После завтрака Катя пошла мыть посуду в родник. Зевая и потягиваясь, Георгий поплелся за ней следом.
– Слушай, а может, починим запруду? – глядя на воду под деревьями, на ее тонкую пленку, сверкающую в игольчатых лучах лесного солнца, предложила Катя.
– Давай, – равнодушно согласился Георгий. Он вспомнил в эту минуту о маминой квартирантке, о сабо, о которые споткнулся в маминой прихожей; точно такие были сейчас на Кате – джинсовые, с лиловыми розочками, на деревянной подошве.
Холодные скользкие камни ломили руки, некоторые из них глубоко просели в мокрую землю и выковыривались тяжело, с чмоканьем, ледяная вода тотчас затягивала воронки. На первый взгляд казалось, что работы здесь на несколько минут, а провозились в роднике часа полтора. Намерзлись в ледяной воде, перепачкались, но работу сделали добросовестно: не только заложили камнями выломы, но и не поленились заткнуть листвой, замазать грязью каждую щель между ними.
– За день вода набежит – и к вечеру можно будет купаться. После моря чувствуешь себя разбитым, и соль на коже раздражает, а обкупнешься в пресной воде – и все как рукой снимет, – сказал Георгий.
– Ой, намерзлась! – прижалась к нему Катя. – Побежали скорей на солнышко!
Возвратившись в палатку, они надели рубашки, тренировочные штаны, носки. Выпили немножко коньяку, отогрелись. Лезть в море не хотелось, приятная истома разлилась по всему телу.
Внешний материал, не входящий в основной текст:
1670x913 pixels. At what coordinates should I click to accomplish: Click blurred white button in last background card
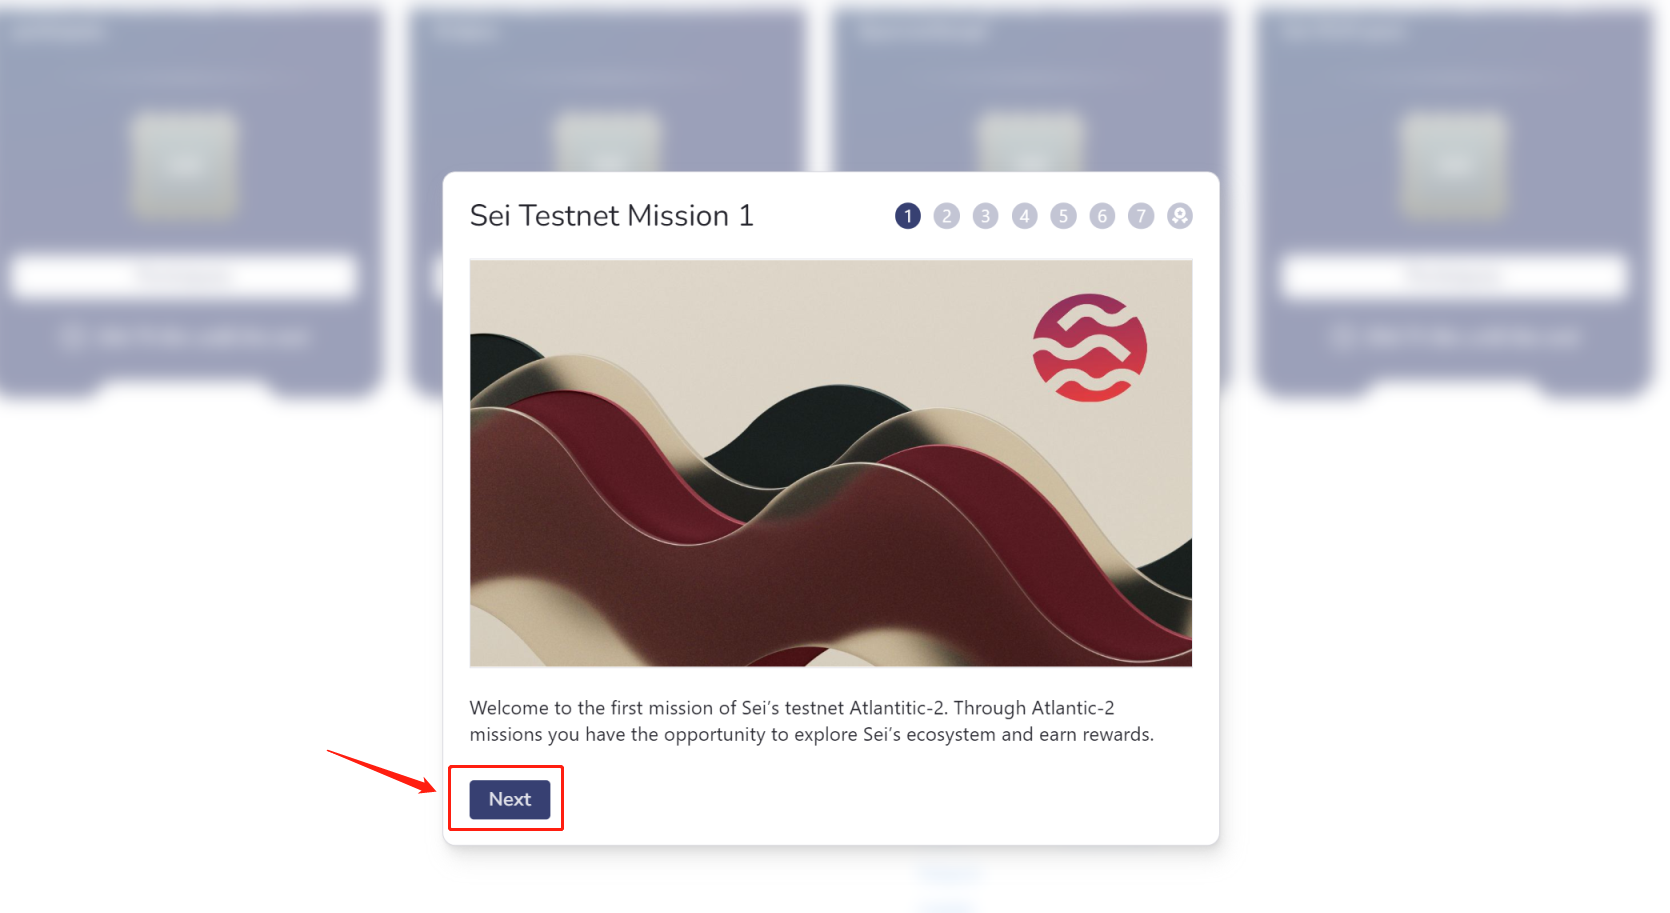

– А ты смог бы прожить вот так месяц? – смазывая кремом облупившийся нос Георгия, хитро улыбнулась Катя.
– Месяц? Да что ты, конечно, нет! – Он выпалил это так искренне, так горячо, что стало неловко: вдруг Катя решит, что ему плохо с ней, скучно.
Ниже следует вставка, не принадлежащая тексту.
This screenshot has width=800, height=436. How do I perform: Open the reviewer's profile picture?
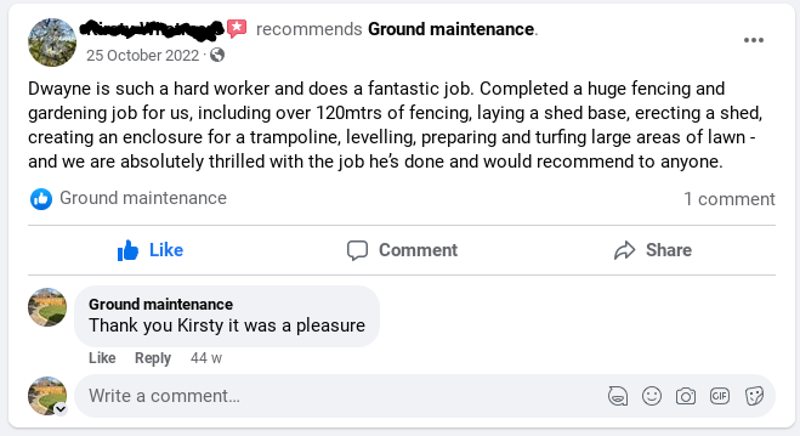click(52, 41)
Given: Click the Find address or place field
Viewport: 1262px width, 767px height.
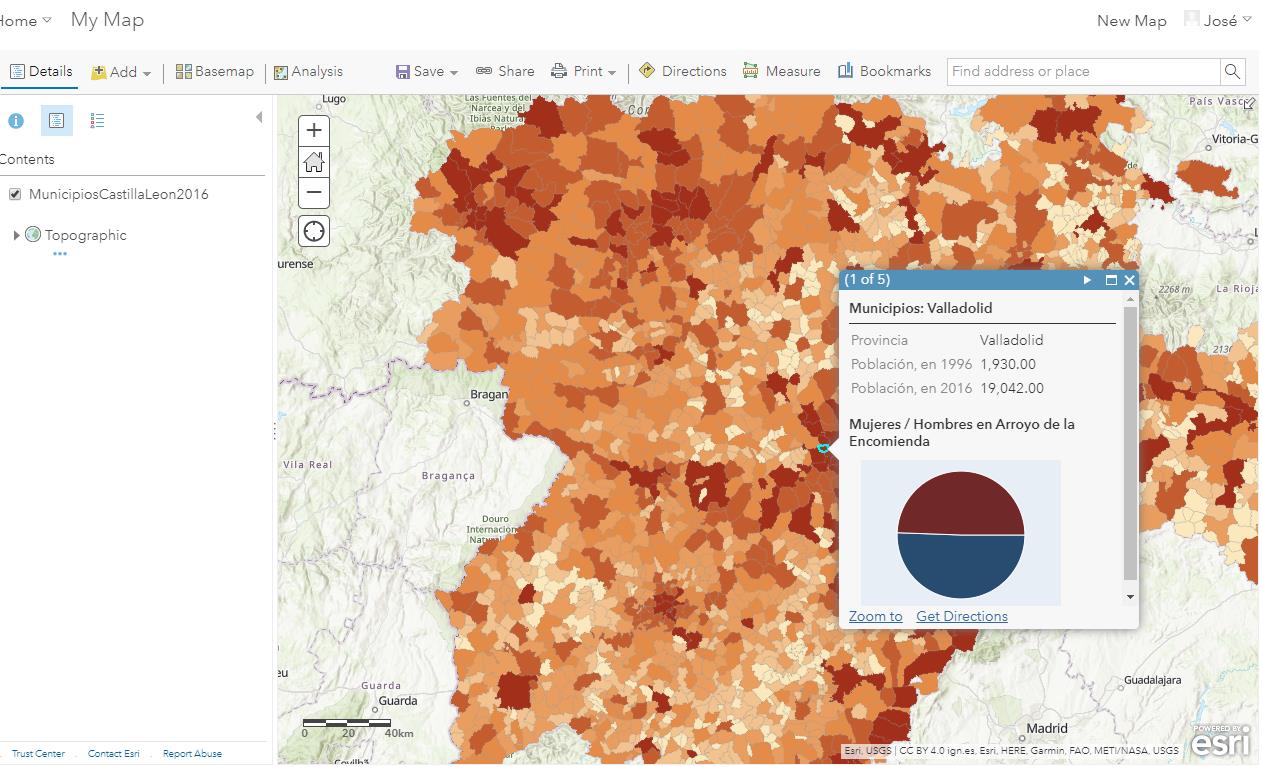Looking at the screenshot, I should tap(1082, 72).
– И я бы не смогла. – Катя задумалась. – Конечно, если бы был Сережка…
Георгий смотрел на крачек, качающихся белым островком в море, и думал о своих делах. Как там сейчас – в городе? Что шеф, Толстяк, помощник шефа – «метр с кепкой», какие интриги плетет Прушьянц, купил себе инфаркт директор домостроительного или он у него натуральный?
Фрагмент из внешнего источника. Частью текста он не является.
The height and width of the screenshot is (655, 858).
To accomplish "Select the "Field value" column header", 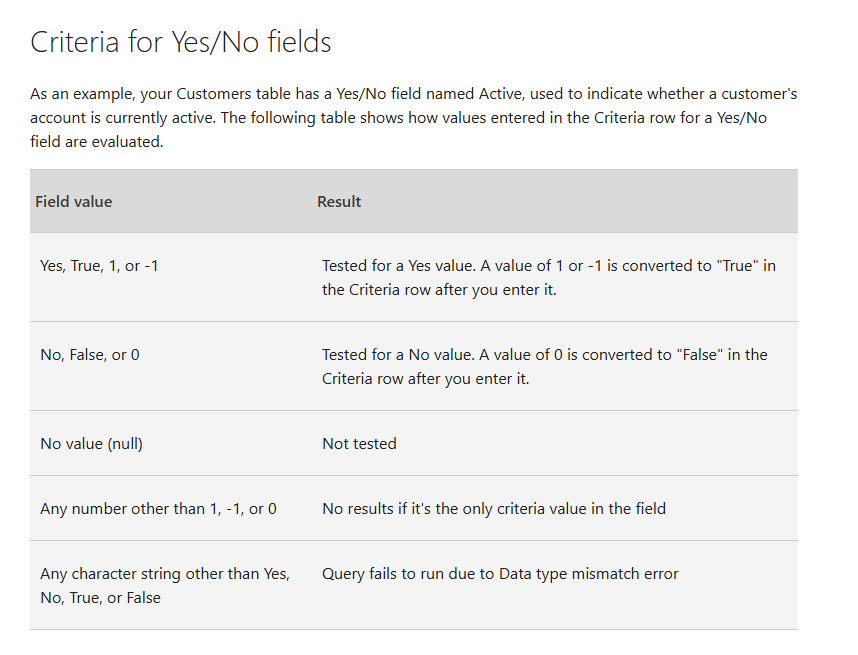I will tap(74, 201).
Сколько дел ждет его впереди! Работы невпроворот!.. Ничего, главное – решить с водой, это всем бросится в глаза. Сразу после сессии надо буквально зубами вгрызаться в это дело и грызть, грызть, грызть. Если распорядиться с умом и энергией, то к следующему лету в городе может быть вода в достаточном количестве, притом хорошего качества. И он это сделает обязательно. Как это сделать, он знает теперь досконально.
Катя не мешала ему размышлять о будущем, сидела тихонько, рассматривала в ручное зеркальце свой облупившийся нос, стягивала с него ноготками тончайшую белую кожицу и тоже думала о своем.